Task set:
A - In the forum thread on adding reverb, which impulse does bluejay take the early reflections from?
B - From the forum thread on adding reverb, repeat the passage starting with "Should I be" and going on through "the same effect)?".
C - Pick up the forum thread on adding reverb from where it stops, and write what comes next.

━━━━━ Text provided

# How do you add reverb?



## bluejay (Aug 15, 2007)

Right, so I'm finally get my head around ERs, tails and all of that fun stuff.

So I'm mixing various libraries including VSL, Westgate, SISS and EW.

VSL and Westgate are basically dry. EW is pre-panned with full room ambience and reverb tails. SISS is somewhere in the middle.

At the moment I'm creating an FX track for Early Reflections using Pristine Space and ERs from a Samplicity impulse (Medium Hall).

I'm then creating an ambience FX track.

I'm splitting my Kontakt instances into sections that are about the same distance from the stage (i.e. strings, woodwinds, brass, percussion) and then using 2 different outputs: wet and dry.

Wet outputs have no effects added. For the dry outputs I add some reverb using the send effects ... I add more send for instruments further back.

Finally I'll add some reverb onto the entire track.

Does this seem like a reasonable approach?

Should I be putting ERs as insert rather than send effects?

Do I need a separate instance of Pristine Space for each section (rather than differing levels of the same effect)? 

Will it be 100 times as complicated when my copy of Altiverb arrives?

All help much appreciated.


----------



## Frederick Russ (Aug 15, 2007)

(Disclaimer: seating arrangement not definitive)

Click http://www.vi-control.com/spatial_overview_orchestra.jpg (here) for larger pic.

I'm no expert first off - these are just observations I've made over the years. For me I find it easier to first visualize a bird's eye view of the orchestra. The above example is _not_ standard (I prefer trumpets and trombones panned to the right between 80-112 and violas between 48-80 but at least you see my point). _This is not the definitive seating arrangement._ 

I've placed in midi panning markers however as a way to divide the orchestra essentially in 2D left and right. Regarding getting those instrument sections front and back, its important to understand that a solo instrument or instrument section is going to sound differently based on where on the sound stage they occupy in relation to the room size. Another thing to consider is that certain instruments naturally excite the room differently than others - the oboe vs timpani for instance. 

For instance, using a dry sample of a timpani hit (based on the illustration), the early reflections would be bouncing back from the wall next to it as well as behind, from the floor of the sound stage. A slightly later reflection would be bouncing from the wall next to the violins. Loose reflections could be generated from the ceiling and walls of the auditorium. Long reflections are what we generally recognize as natural reverb with long tails.

Therefore, at least four dimensions - the actual dry sound, and 3 reflections: early, loose and long. 

Take care when using bus sends because you're still blending dry and wet and you may need to add even more spatial elements - keep in mind that you are also increasing the volume for every send you use so you'll need to re-adjust the volume if you're going this route. Going back to the timpani, its going to require a different treatment than say harp. Both excite the room but differently - the reflections are being perceived from the listener as bouncing off different aspects of the room. Also, the conductor is hearing things more pronounced panning-wise than the listener seated at row ten so you'll need to determine where your actual audience is in this room to make better judgments regarding panning and depth.



> Will it be 100 times as complicated when my copy of Altiverb arrives?

━━━━━━━━━━
━━━━━ Data block

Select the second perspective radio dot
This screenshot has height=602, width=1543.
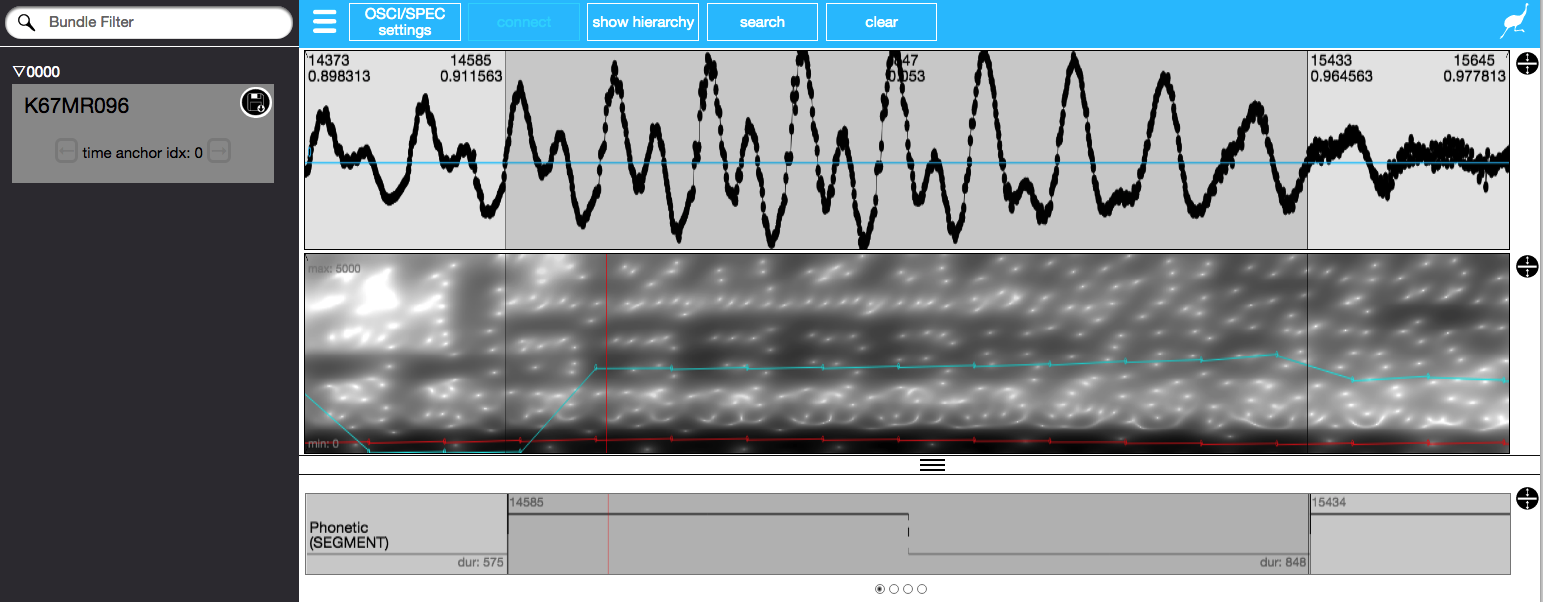coord(894,589)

━━━━━━━━━━

Expected responses:
A - A Samplicity impulse (Medium Hall).

B -
Should I be putting ERs as insert rather than send effects?

Do I need a separate instance of Pristine Space for each section (rather than differing levels of the same effect)?

C -
It could be. Altiverb is CPU intensive so you may need to use it during the mixdown stage rather than in real time - meaning that you'll probably need to bounce each instrument section separately to create a multi track of your mockup. You'll then be able apply the proper gradations of spatial elements in multiple instances of Altiverb. Of course this is only one way of working - use what works for you.

Hope this helps.


----------



## Hannes_F (Aug 15, 2007)

... all is fine except Altiverb is light on the CPU even if you decativate the "Efficient high-latency mode". I run ... wait ... six instances of Altiverb while recording.


----------



## bluejay (Aug 16, 2007)

Wow! Thank you for the reply Frederick. 

So, I understand the ideas behind your post: different instruments behave in different way (some instruments are more directional than others, etc) and are obviously placed in different areas of the room.

Here's a follow-up set of related questions: 

Do you add reverbs on the inserts of channels rather than sends? It sounds like you do from your previous post. 

How do you break up your reverbs in terms of reflections (early, loose, long) and sections? For instance do you use different early reflections for each section but the same long reflections for the whole orchestra?

If you're incorporating East West or SISS libraries, how do you use reverb? Do you remove the tails from the samples and then only add long reverb?

Do you add a final ambience to the whole mix?

Do you have a standard template for this or do you tend to change on a per mix basis?

Thanks again for this info Frederick. You clearly know a lot about this subject.

cheers


----------



## Frederick Russ (Aug 16, 2007)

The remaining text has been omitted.